Wouldn't it work to put the service on a specific subdomain itself, such as wcf.example.com, and then setup a cross domain policy file on the service to allow it to access it?
As long as this would work you could just load the silverlight in the proper subdomain and then pass that subdomain to your service and let it do its thing.
Some examples of this below:
Silverlight Cross Domain Services
Silverlight Cross Domain Policy Helpers
On the server side you can check the HTTP 1.1 Host header to see how the user came to your server and do the necessary customization based on that.
I think you cannot do this with Silverlight alone, I know you cannot do this without problems with Javascript, Ajax etc. . That is because a sub domain is - for security reasons - treated otherwise than a sub-page by the browsers.

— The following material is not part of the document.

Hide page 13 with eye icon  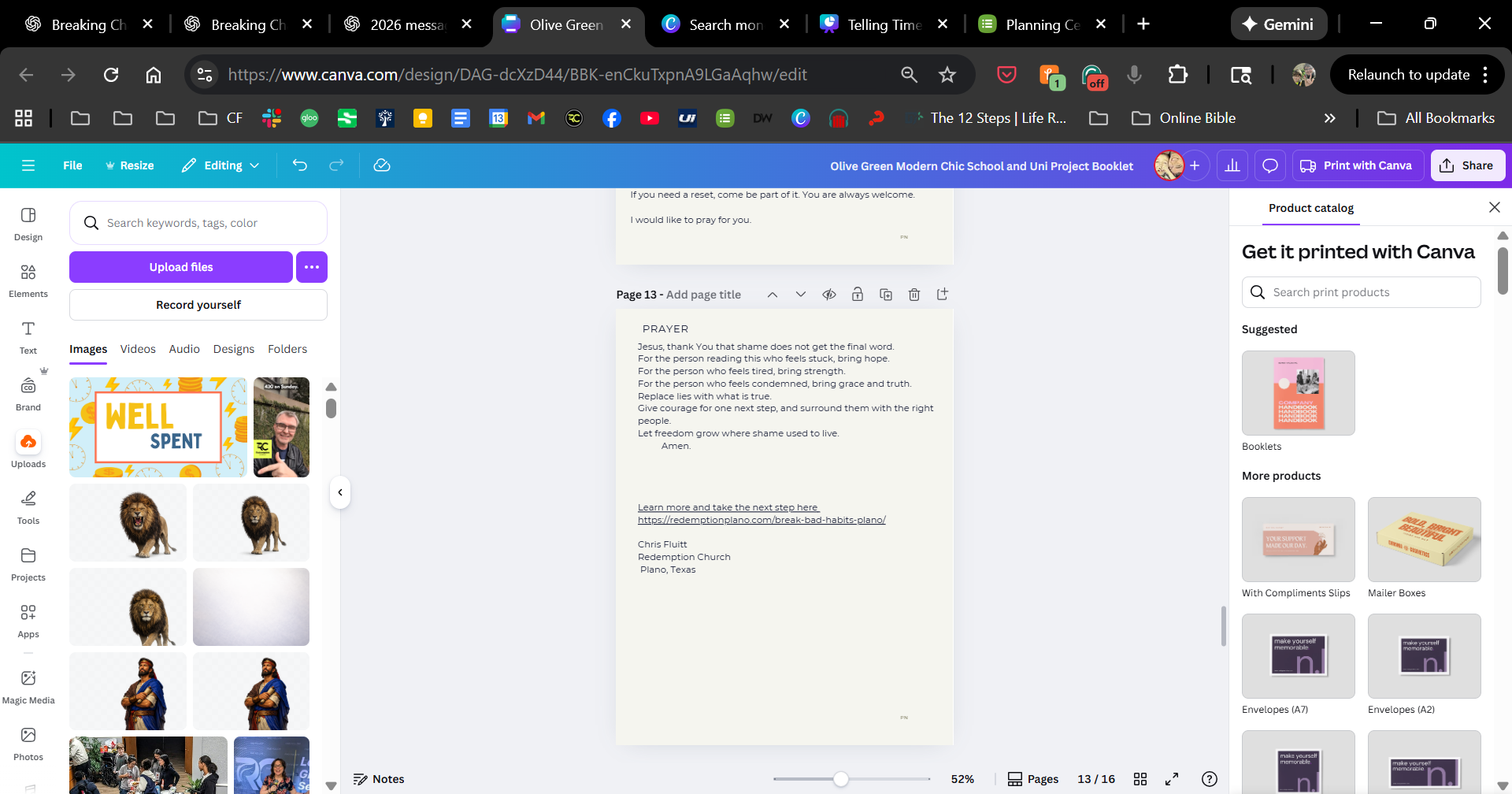829,295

What about the following idea: Insert a rewrite rule to your web server software. So if http://google.domain.com is called, the web server itself rewrites the URL to something like http://www.domain.com/google/ (or better: http://www.domain.com/customers/google/). Would that help?
Georgi:
That would help if it would be static, but alas, it's going to all be dynamic. My hope was to have 1x deployment for the application, and to use the http://google.domain.com/ idea to switch to the correct database for the user. I recall doing this once when we built an asp.net website, using the domain context to figure out what skin to use, etc.
Ates: Can you explain more about what you are saying... sounds like you are close to what I am trying to come up with. Have you seen such a tutorial for this?

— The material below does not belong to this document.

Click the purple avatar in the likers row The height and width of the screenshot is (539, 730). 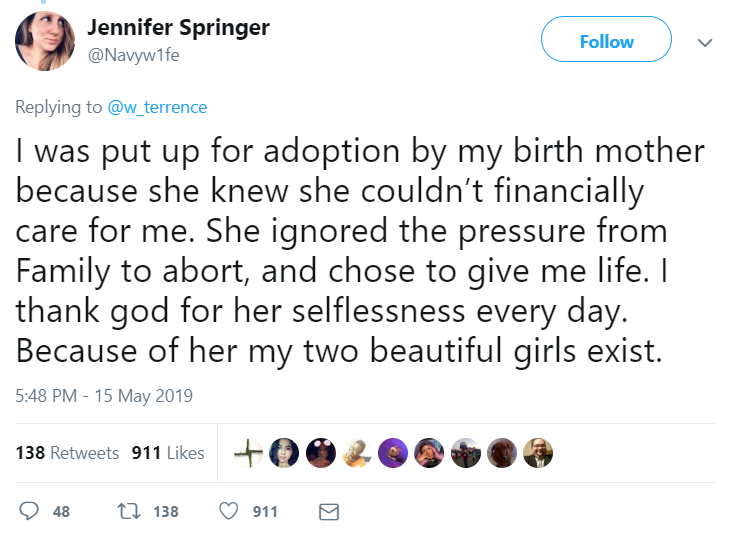[x=393, y=453]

The only other way I have come up with to make this work is to have a metabase that when the user logs in, it will switch them to the appropriate database as required... was just thinking as well that telling Client x to hit:
http://ClientX.domain.com/ would have been sweeter than saying to hit http://www.domain.com/ and login. It seemed as if they were to hit their name, and to show it personalized for them right from the login screen would have been much more appealing for the client base.
#Richard B: No, I can't think of any such tutorial that I've seen before. I'll try to be more verbose.

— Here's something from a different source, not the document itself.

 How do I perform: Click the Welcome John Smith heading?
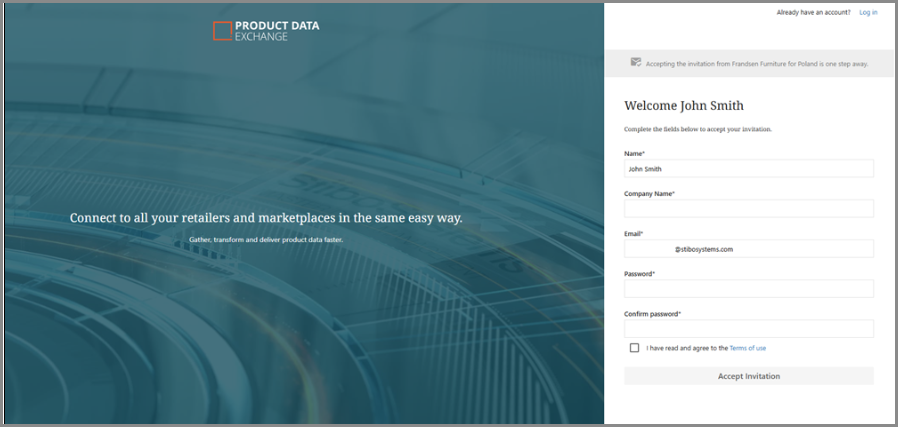(x=684, y=105)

The server-side approach in more detail:
Direct *.example.com to the same IP in your DNS settings.
The backend app that handles login checks the Host HTTP header (e.g. the "HTTP_HOST" server variable in some platforms). That would contain the exact subdomain.example.com that the client used for reaching your server. Extract the subdomain part and continue...
There can also be a client-side-only approach. I don't know much about Silverlight but I'm assuming that you should be able to interface Silverlight with JavaScript. You could read document.location with JavaScript and pass it to your Silverlight applet, whereon further data fetching etc. logic would rely on the subdomain that was passed in by JavaScript.
#Ates:
That is what we did when we wrote the ASP.Net system... we pushed a slew of *.example.com hosts against the web server, and handled using the HTTP headers. The hold-up comes when dealing with WCF pushing the info between the client and the server... it can only exist in one domain...
So, for example, when you have {client}.example.com and {sandbox}.example.com, the WCF service can't be registered to both. It also cannot be registered to just *.example.com or example.com, so that's where the catch 22 is coming in at. everything else I have the prior knowledge of handling.
I recall a method by which an application can "spoof" another domain name in certain instances. I take it in this case, I would need to do such a configuration? Much to research yet I believe.